Tasks and exercises —
A - Answer these from the text on the HSE ransomware attack:
(i) In what year did the attack happen?
(ii) What documented plans did the HSE have, apart from which it had no IT recovery plans?
(iii) What activity did the antivirus software detect?
B - Carry on the text about the HSE ransomware attack, starting after its last sentence.

Source extract —

------------------------------------

A detailed report of the 2021 ransomware attack against Ireland’s Health Services Executive lists some really bad security practices:
The report notes that:
The HSE did not have a Chief Information Security Officer (CISO) or a “single responsible owner for cybersecurity at either senior executive or management level to provide leadership and direction.
It had no documented cyber incident response runbooks or IT recovery plans (apart from documented AD recovery plans) for recovering from a wide-scale ransomware event.
Under-resourced Information Security Managers were not performing their business as usual role (including a NIST-based cybersecurity review of systems) but were working on evaluating security controls for the COVID-19 vaccination system. Antivirus software triggered numerous alerts after detecting Cobalt Strike activity but these were not escalated. (The antivirus server was later encrypted in the attack).
There was no security monitoring capability that was able to effectively detect, investigate and respond to security alerts across HSE’s IT environment or the wider National Healthcare Network (NHN).

------------------------------------

Recorded information —
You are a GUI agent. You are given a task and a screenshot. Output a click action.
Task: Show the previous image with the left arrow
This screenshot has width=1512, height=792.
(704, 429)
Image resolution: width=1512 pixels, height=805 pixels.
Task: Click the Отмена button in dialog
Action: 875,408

------------------------------------

Written answers —
A -
(i) 2021
(ii) AD recovery plans
(iii) Cobalt Strike activity

B -
There was a lack of effective patching (updates, bug fixes etc.) across the IT estate and reliance was placed on a single antivirus product that was not monitored or effectively maintained with updates across the estate. (The initial workstation attacked had not had antivirus signatures updated for over a year.)
Over 30,000 machines were running Windows 7 (out of support since January 2020).
The initial breach came after a HSE staff member interacted with a malicious Microsoft Office Excel file attached to a phishing email; numerous subsequent alerts were not effectively investigated.
PwC’s crisp list of recommendations in the wake of the incident as well as detail on the business impact of the HSE ransomware attack may prove highly useful guidance on best practice for IT professionals looking to set up a security programme and get it funded.